→ Stored items
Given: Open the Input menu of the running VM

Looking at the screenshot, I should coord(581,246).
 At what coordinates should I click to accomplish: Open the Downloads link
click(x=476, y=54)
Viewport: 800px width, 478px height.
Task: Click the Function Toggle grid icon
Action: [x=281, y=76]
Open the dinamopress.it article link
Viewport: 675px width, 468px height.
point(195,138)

→ What is needed
Turn these lines into a JSON list of strings, one string per line, leaving out blank lines. Do this for every item.

→ Answer to the problem
[
  "Given: Open the Input menu of the running VM",
  "Looking at the screenshot, I should coord(581,246).",
  " At what coordinates should I click to accomplish: Open the Downloads link",
  "click(x=476, y=54)",
  "Viewport: 800px width, 478px height.",
  "Task: Click the Function Toggle grid icon",
  "Action: [x=281, y=76]",
  "Open the dinamopress.it article link",
  "Viewport: 675px width, 468px height.",
  "point(195,138)"
]